This past fall, the American Academy of Pediatrics (AAP) and American Academy of Child and Adolescent Psychiatry (AACAP) declared a nationwide pediatric mental health emergency. The reasons for this are likely self-evident if you are actively practicing pediatrics, especially if you add in the stress of the pandemic to an already concerning prevalence of mental health disorders in children and adolescents. That is why I am calling your attention to a concerning article by Lantos et al (10.1542/peds.2021-053486) we are early releasing this week that describes an uptick in suicide risk in youth in the setting of the current pandemic.

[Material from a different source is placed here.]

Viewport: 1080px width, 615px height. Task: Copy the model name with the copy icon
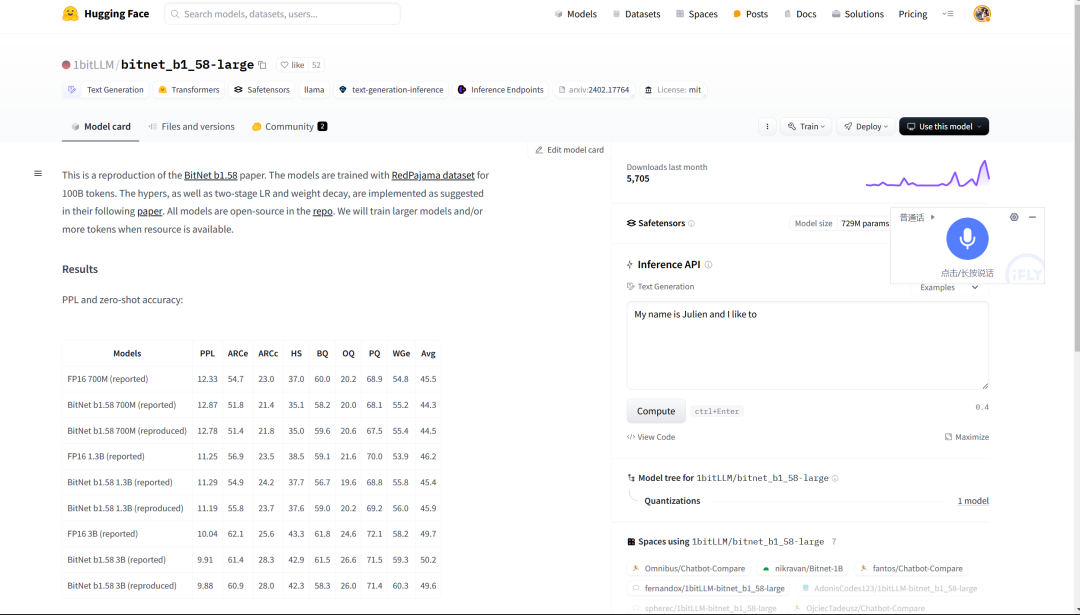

This study builds on prior studies outlining the changes in suicidal ideation in the early months of the COVID-19 pandemic (REF). Lantos et al compared universal screening (utilizing the four-item Ask Suicide-Screening Questions (ASQ)) data among 12 to 24-year-olds in the spring of 2019 (T1) and 2020 (T2) in Kansas City’s Children’s Mercy hospital inpatient, emergency department, and outpatient settings. Among the more than 32,000 ASQ screens included, the authors observed an increase in positive screens at the later stages (T2) of the ongoing pandemic. Positive screens were more likely among females, those less than 16-years-old, patients screened in person (as opposed to those via telemedicine), and those with public insurance. Interestingly, the reported positive screens were lower among Black patients which may be somewhat counterintuitive when considering studies finding that that Black children (ages 5-11) are twice as likely to die by suicide as their White counterparts. Of note, White patients and patients with private insurance were overrepresented in the T2 cohort. The authors acknowledge that the ASQ screen was not validated on a telemedicine format and speculate about what may have generated the difference in positive screens observed in face to face relative to virtual encounters.
This article and the current flare of the Omicron COVID-19 variant should be viewed as a call to action for us to redouble our efforts to screen, diagnose, and treat our patients for mental health disorders. Recognizing that there are not enough mental health providers to provide services for our patients, it is incumbent that we get the appropriate training (e.g. the AAP’s mental health toolkit), so that we can comfortably manage our patients and triage those who have more complicated and/or severe conditions to our mental health colleagues. In addition to our patient care and continuing educational responsibilities, we must continue advocating for federal and state funding to address the aforementioned provider shortages. The authors appropriately remind us that, “the best way to prevent suicide is to identify people who are at increased risk and link them to care.” Let’s get to work.